Location filming for the Newton Institute took place at Swallowfield Park in Berkshire, with additional scenes shot in Stratfield Saye Park in Hampshire.

This story sees a redesign of the TARDIS interior. Producer Barry Letts was unhappy with the redesign. The set was damaged shortly after recording on this particular serial wrapped and, as a result, was discarded.

Although the PAL mastertapes had been wiped, NTSC copies were returned to the BBC from TVOntario in Canada in 1983. In 1987, a low-band 625-line monochrome tape of Episode Six was discovered at the BBC. It was recoloured by combining the black-and-white picture with the 525-line colour signal of the episode, creating a superior copy to the NTSC one.

=== Cast notes ===
George Cormack also played K'anpo in Planet of the Spiders (1974). Ingrid Pitt later played Solow in Warriors of the Deep (1984). Ian Collier returned to play Omega in Arc of Infinity (1983) and appeared in the audio play Excelis Decays. Susan Penhaligon played Shayla in the audio play Primeval and Neville Barber played Howard Baker in K9 and Company. David Prowse would later achieve worldwide fame as Darth Vader in the original Star Wars trilogy beginning in 1977.

==Broadcast and reception==

Paul Cornell, Martin Day and Keith Topping gave the serial an unfavourable review in The Discontinuity Guide (1995), describing watching it as being like "watching paint dry while being whipped with barbed wire". In 2010, Mark Braxton of Radio Times felt that the serial teetered between "delightful" absurdity and "outright, galloping stupidity, and sadly it tips too often into the latter." While he praised the realisation of Atlantis and the Doctor and Jo, he wrote that many poor decisions were made in production and "any drama just dribbles away". DVD Talk's Stuart Galbraith gave The Time Monster two out of five stars, finding problems in the plot structure and Kronos. In 2010, SFX named the scene where the Doctor balances ordinary objects to counter TOMTIT as one of the silliest moments in Doctor Whos history.

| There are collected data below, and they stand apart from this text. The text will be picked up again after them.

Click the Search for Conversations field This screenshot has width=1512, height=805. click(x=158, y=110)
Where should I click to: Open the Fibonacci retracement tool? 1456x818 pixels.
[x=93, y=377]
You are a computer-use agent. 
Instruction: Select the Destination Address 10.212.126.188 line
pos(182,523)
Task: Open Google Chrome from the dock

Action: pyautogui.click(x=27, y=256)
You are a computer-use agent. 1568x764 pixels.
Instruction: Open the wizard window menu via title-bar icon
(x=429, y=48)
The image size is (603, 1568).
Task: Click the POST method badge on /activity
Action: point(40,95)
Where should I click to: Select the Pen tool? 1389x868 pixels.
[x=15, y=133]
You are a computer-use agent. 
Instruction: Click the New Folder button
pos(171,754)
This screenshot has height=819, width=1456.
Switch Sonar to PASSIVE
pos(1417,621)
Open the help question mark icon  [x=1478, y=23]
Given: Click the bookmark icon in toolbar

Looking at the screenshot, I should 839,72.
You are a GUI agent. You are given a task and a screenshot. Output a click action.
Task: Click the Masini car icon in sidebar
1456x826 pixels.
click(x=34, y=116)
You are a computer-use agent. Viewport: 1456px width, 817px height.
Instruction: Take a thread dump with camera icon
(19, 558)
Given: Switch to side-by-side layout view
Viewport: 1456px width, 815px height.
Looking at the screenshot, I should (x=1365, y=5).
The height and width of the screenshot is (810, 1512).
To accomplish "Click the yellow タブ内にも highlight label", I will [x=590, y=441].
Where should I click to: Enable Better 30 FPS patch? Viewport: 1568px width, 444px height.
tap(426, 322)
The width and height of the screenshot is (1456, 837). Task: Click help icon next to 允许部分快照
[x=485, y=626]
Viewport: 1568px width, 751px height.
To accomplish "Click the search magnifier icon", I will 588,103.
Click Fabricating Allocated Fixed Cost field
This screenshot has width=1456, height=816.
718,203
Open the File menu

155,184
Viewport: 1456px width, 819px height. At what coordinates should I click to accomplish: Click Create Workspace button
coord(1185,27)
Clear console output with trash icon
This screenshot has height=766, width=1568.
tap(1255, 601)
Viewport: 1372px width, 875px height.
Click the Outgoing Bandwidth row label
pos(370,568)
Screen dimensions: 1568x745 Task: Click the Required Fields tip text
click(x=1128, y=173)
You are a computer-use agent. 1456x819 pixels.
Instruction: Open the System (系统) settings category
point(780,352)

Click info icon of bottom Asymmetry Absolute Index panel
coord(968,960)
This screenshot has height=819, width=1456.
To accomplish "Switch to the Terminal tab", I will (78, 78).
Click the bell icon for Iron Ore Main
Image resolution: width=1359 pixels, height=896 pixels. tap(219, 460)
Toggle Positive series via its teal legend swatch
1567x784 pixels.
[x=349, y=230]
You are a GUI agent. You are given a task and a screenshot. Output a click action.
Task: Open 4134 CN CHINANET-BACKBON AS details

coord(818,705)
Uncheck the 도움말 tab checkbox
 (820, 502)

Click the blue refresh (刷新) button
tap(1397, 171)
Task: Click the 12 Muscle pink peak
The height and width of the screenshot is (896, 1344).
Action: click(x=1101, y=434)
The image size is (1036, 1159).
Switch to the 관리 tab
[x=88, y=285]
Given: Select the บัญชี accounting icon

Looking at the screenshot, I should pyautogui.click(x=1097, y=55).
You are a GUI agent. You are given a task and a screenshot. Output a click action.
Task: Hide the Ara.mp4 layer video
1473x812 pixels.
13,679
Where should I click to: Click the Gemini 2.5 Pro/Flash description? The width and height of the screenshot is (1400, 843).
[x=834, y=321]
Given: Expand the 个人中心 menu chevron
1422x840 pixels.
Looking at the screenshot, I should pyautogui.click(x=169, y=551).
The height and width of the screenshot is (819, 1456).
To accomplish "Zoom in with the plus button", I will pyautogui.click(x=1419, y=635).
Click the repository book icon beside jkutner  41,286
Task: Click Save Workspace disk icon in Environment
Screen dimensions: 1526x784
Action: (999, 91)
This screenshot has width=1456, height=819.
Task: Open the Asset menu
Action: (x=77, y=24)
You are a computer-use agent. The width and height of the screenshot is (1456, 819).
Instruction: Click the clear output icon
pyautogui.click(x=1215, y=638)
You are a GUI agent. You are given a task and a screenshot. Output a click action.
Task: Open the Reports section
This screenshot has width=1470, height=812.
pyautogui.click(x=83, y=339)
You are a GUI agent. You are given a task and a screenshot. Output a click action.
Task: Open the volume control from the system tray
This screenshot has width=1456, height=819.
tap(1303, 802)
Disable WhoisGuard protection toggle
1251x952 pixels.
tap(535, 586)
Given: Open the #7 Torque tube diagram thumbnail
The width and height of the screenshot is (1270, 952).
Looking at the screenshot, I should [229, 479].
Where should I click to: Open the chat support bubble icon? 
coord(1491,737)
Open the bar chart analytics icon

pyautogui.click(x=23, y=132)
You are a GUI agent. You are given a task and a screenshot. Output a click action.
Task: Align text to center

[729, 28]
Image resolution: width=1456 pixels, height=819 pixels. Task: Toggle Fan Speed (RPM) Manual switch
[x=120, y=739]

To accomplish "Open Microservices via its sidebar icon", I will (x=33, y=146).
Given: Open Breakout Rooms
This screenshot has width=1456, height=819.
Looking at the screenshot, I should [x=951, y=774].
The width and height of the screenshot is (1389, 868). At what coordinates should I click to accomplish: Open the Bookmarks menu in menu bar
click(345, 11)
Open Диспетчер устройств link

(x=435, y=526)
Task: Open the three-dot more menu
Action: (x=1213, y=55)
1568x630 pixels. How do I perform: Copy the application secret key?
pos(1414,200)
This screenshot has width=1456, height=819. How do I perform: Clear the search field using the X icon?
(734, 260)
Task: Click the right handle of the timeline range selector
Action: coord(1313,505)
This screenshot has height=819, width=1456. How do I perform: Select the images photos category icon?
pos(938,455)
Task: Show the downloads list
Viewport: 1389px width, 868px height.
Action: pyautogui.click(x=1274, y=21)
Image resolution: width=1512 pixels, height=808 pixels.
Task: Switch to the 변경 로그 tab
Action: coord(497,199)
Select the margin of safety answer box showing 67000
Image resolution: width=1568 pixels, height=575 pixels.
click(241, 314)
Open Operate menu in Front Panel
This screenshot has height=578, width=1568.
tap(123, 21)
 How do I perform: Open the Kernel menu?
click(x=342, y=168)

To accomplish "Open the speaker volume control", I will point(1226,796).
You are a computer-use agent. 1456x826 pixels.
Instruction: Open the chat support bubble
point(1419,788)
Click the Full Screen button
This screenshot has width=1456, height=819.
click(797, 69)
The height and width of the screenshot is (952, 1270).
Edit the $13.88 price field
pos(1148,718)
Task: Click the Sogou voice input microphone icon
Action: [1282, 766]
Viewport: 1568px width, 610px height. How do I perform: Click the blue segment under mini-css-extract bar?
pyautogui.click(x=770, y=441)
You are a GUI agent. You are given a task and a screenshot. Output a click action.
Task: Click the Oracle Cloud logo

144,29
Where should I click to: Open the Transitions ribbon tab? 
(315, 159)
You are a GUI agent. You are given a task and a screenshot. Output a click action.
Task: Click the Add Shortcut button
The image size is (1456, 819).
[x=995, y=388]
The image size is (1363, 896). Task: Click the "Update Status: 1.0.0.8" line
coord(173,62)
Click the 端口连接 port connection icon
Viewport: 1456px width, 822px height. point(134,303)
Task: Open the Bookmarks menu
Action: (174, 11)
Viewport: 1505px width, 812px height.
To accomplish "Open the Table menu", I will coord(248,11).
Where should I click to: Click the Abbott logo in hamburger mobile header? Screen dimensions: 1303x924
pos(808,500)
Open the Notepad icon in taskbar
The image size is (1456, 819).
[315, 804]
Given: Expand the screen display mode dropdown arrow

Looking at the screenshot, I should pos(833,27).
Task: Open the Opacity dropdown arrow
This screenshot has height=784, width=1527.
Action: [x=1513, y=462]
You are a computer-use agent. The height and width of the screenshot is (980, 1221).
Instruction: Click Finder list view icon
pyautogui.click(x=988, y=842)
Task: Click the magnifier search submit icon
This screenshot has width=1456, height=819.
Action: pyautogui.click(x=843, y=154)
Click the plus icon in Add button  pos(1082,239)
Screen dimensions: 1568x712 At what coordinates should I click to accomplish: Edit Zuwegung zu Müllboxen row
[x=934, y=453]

| Episode | Title | Run time | Original release date | UK viewers (millions) | Archive |
|---|---|---|---|---|---|
| 1 | "Episode One" | 25:04 | 20 May 1972 | 7.6 | RSC converted (NTSC-to-PAL) |
| 2 | "Episode Two" | 25:05 | 27 May 1972 | 7.4 | RSC converted (NTSC-to-PAL) |
| 3 | "Episode Three" | 23:59 | 3 June 1972 | 8.1 | RSC converted (NTSC-to-PAL) |
| 4 | "Episode Four" | 23:55 | 10 June 1972 | 7.6 | RSC converted (NTSC-to-PAL) |
| 5 | "Episode Five" | 24:29 | 17 June 1972 | 6.0 | RSC converted (NTSC-to-PAL) |
| 6 | "Episode Six" | 24:55 | 24 June 1972 | 7.6 | PAL 2" restored colour videotape |

==Commercial releases==

=== In print ===

A novelisation of this serial, written by Terrance Dicks, was published in hardback by Target Books in September 1985, and in paperback in February 1986. It was reprinted again as part of Target's Doctor Who Classics range back-to-back to Barry Letts' novelisation of The Dæmons and bound in a metallic cover.

===Home media===
This story was released with Colony in Space in a VHS tin box set, The Master, in 2001. As of 5 August 2008, this serial has been offered for sale on iTunes. The Time Monster was released on 29 March 2010 in a Region 2 DVD box set named "Myths and Legends" along with Underworld and The Horns of Nimon. It was released as a stand-alone disc in Region 1 on 6 July 2010. In March 2023, the story was released again in an upgraded format for Blu-ray, being included with the four other stories from Season 9 in the Doctor Who - The Collection Box Set.